▶ [WHAT YOU HAVE TO DO] Skip the pictures. Quote every line below, exactly, from the one with "Task: Click the" through the final line.

Records excerpted from a collection
****************************************
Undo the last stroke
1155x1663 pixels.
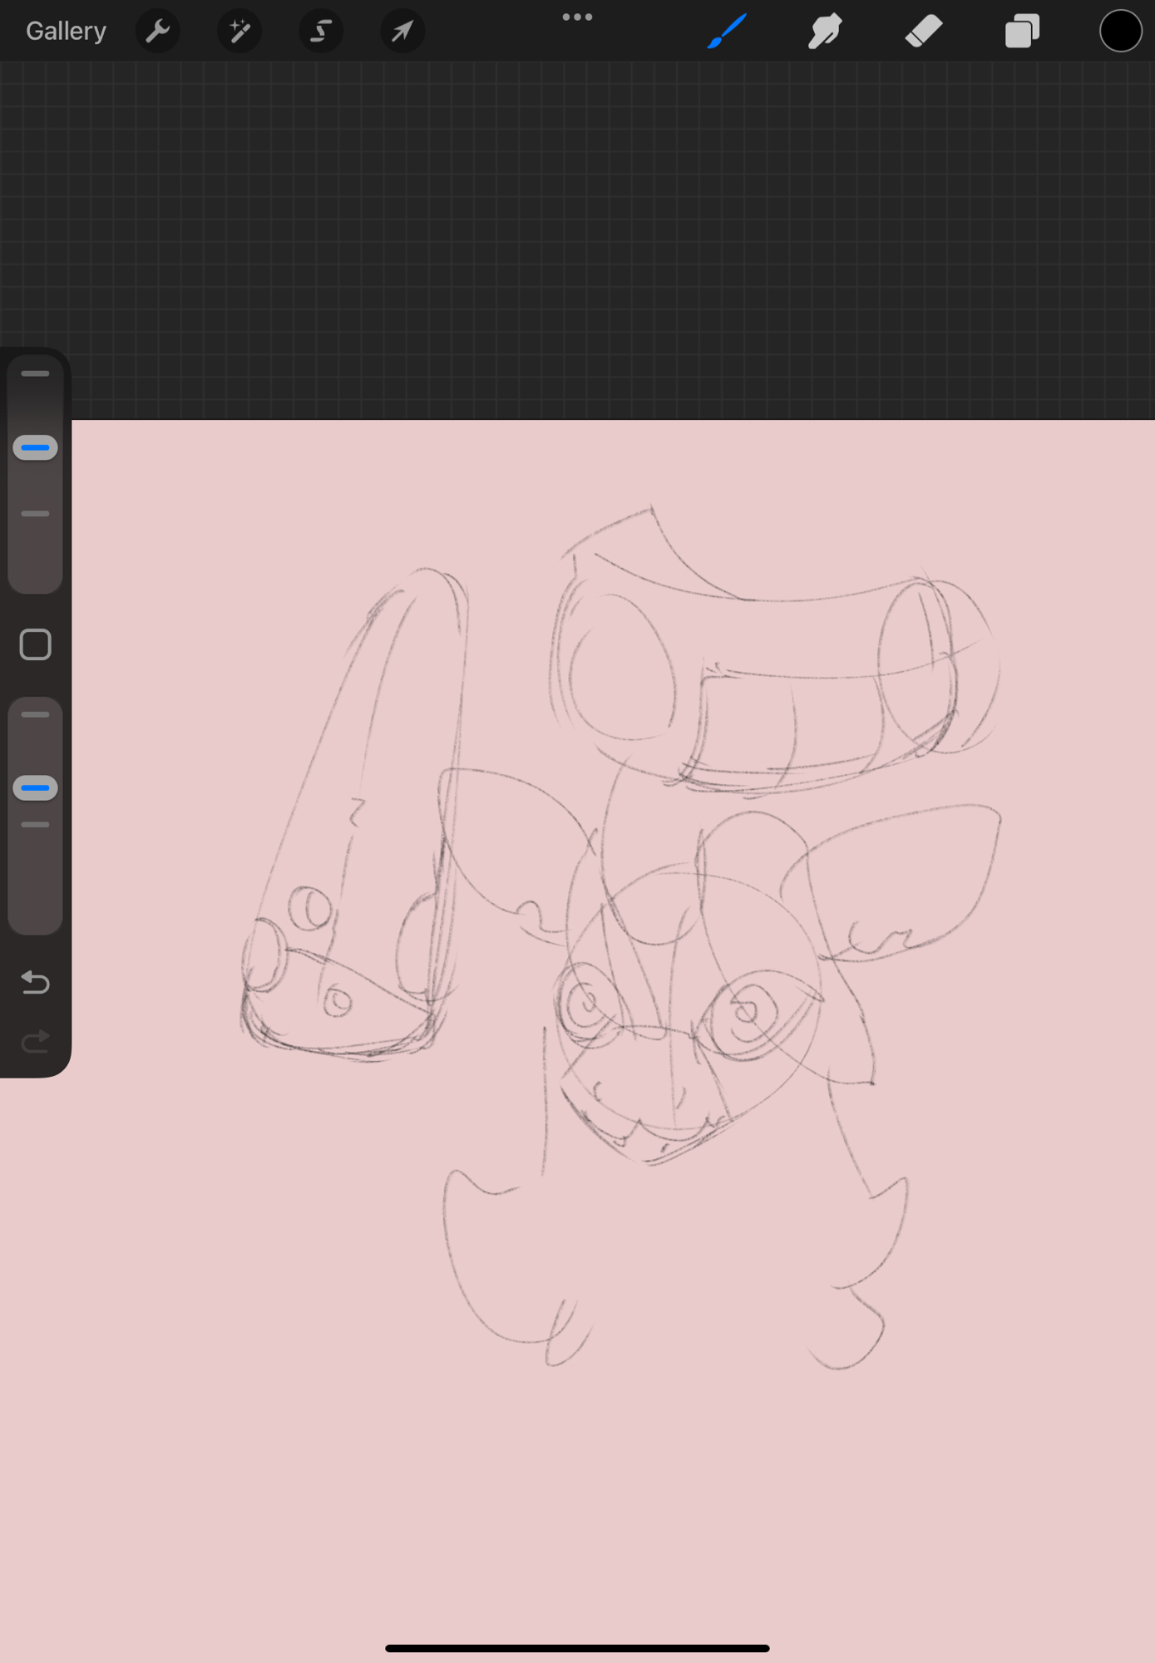tap(35, 983)
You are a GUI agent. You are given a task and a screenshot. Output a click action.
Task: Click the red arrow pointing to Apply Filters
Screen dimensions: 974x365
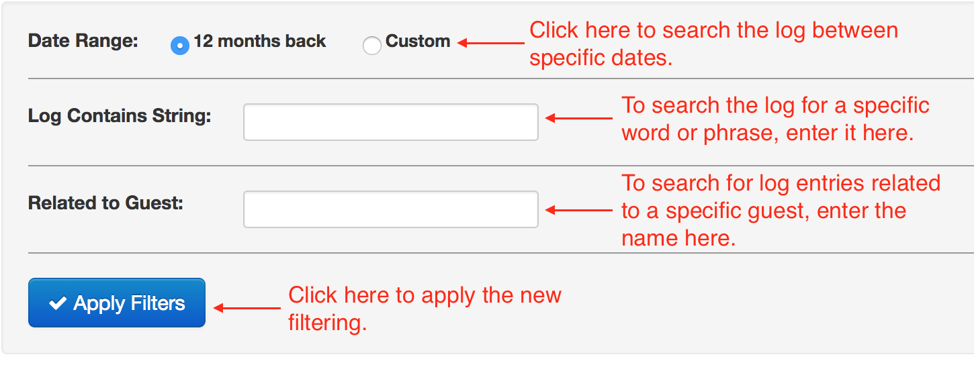(x=247, y=308)
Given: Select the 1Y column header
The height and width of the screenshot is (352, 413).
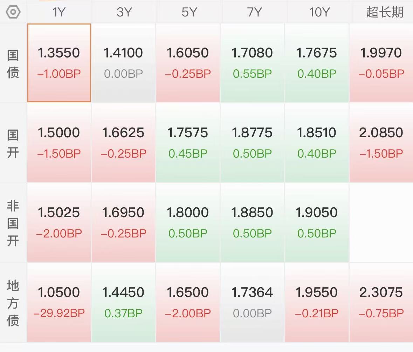Looking at the screenshot, I should pyautogui.click(x=59, y=12).
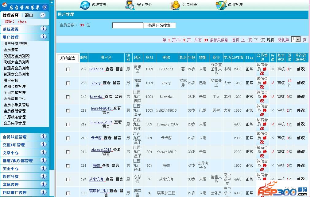Click info icon beside 会员认证管理
Image resolution: width=310 pixels, height=197 pixels.
click(x=44, y=136)
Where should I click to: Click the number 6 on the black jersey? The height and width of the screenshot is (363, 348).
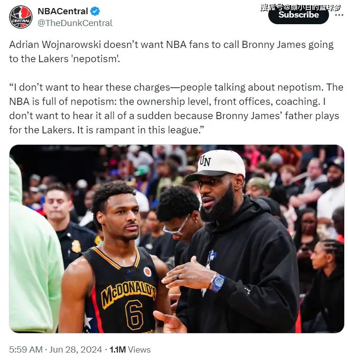pyautogui.click(x=134, y=315)
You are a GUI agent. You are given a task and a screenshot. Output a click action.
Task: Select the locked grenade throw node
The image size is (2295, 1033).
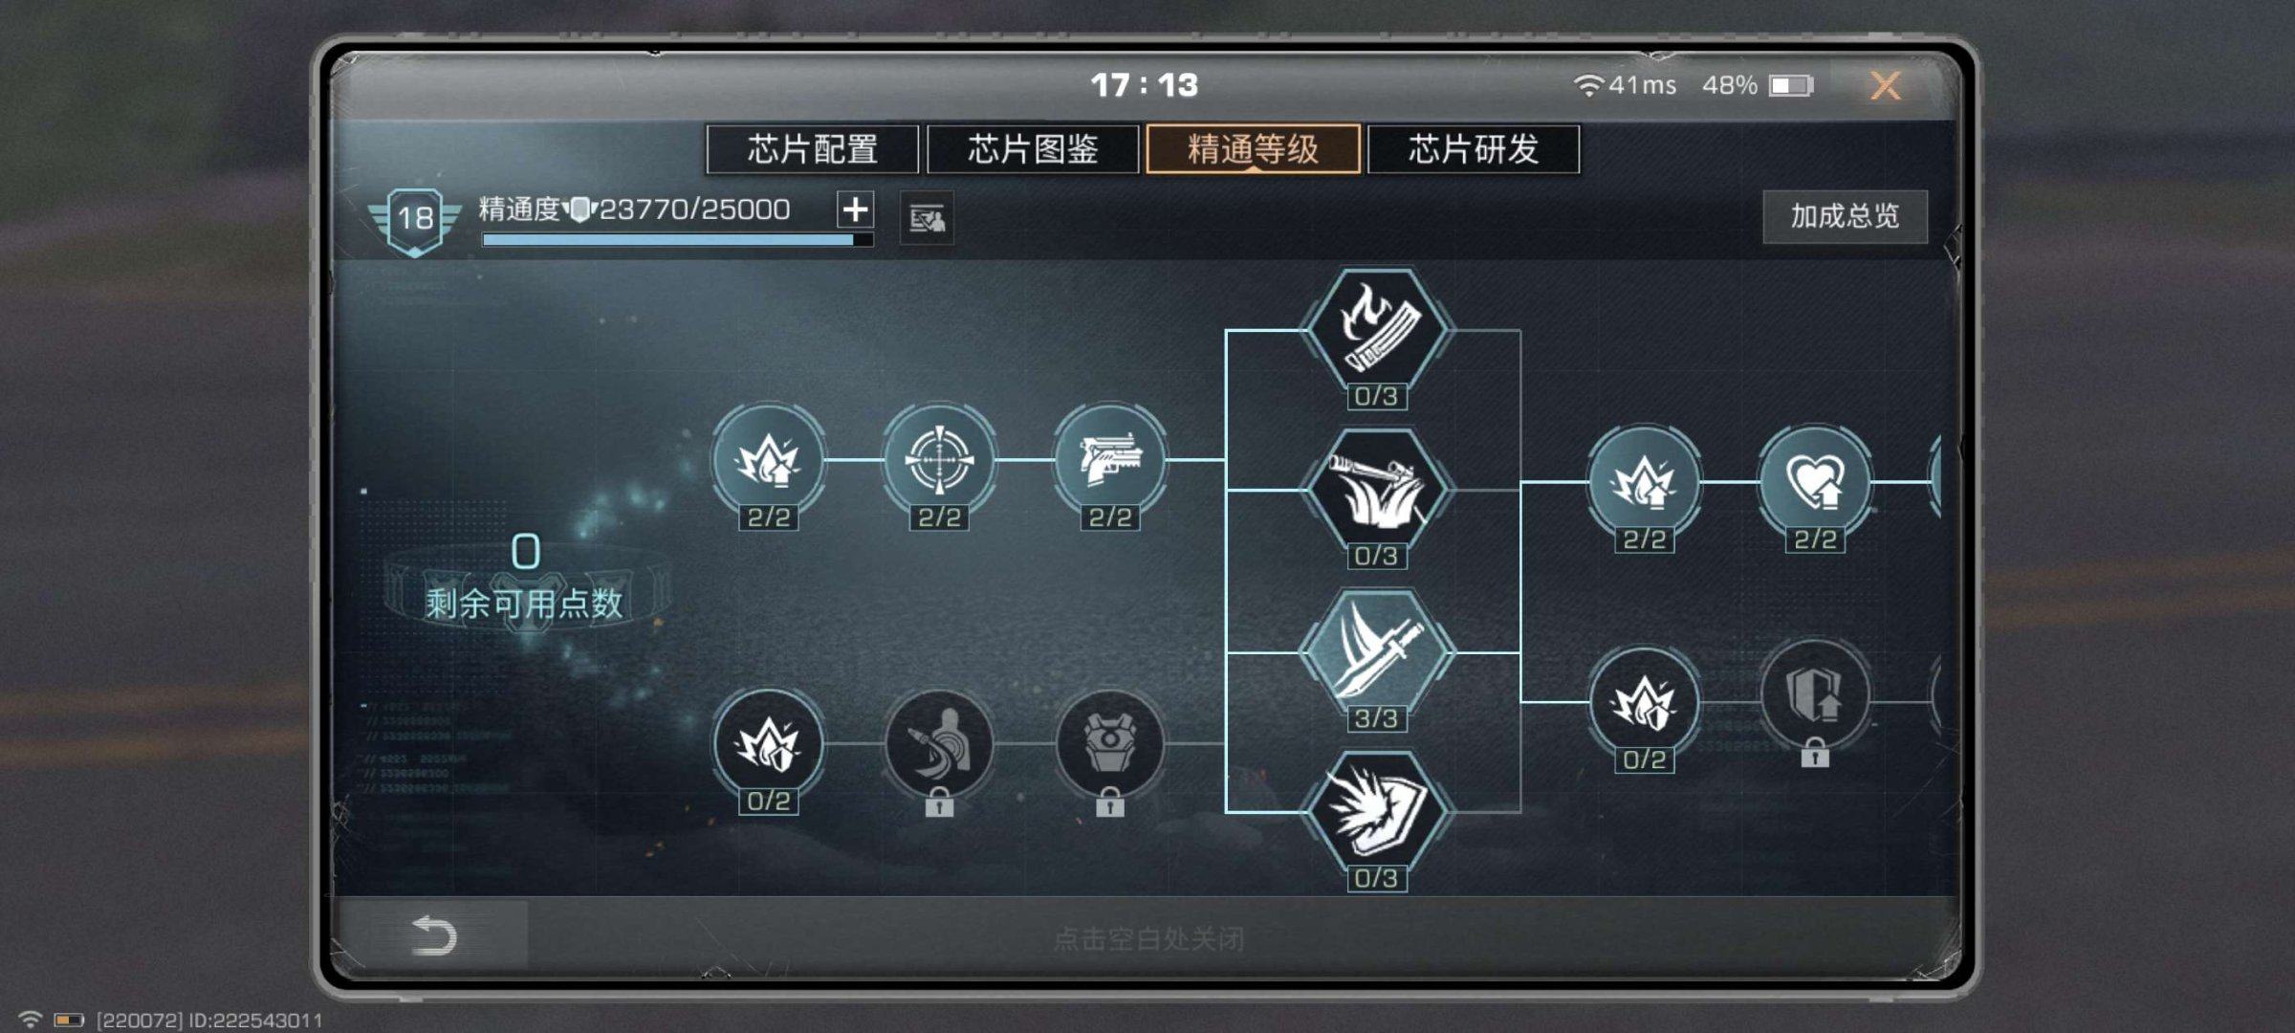(x=939, y=743)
****************************************
▶ [SOLUTION]
Task: Click the red arrow pointing to Apply Filters
Screen dimensions: 974x365
(x=247, y=308)
Given: Select the 1Y column header
The height and width of the screenshot is (352, 413).
Looking at the screenshot, I should pyautogui.click(x=59, y=12).
Click info icon beside 会员认证管理
Image resolution: width=310 pixels, height=197 pixels.
click(x=44, y=136)
Where should I click to: Click the number 6 on the black jersey? The height and width of the screenshot is (363, 348).
pyautogui.click(x=134, y=315)
You are a GUI agent. You are given a task and a screenshot. Output a click action.
Task: Select the locked grenade throw node
The image size is (2295, 1033).
(x=939, y=743)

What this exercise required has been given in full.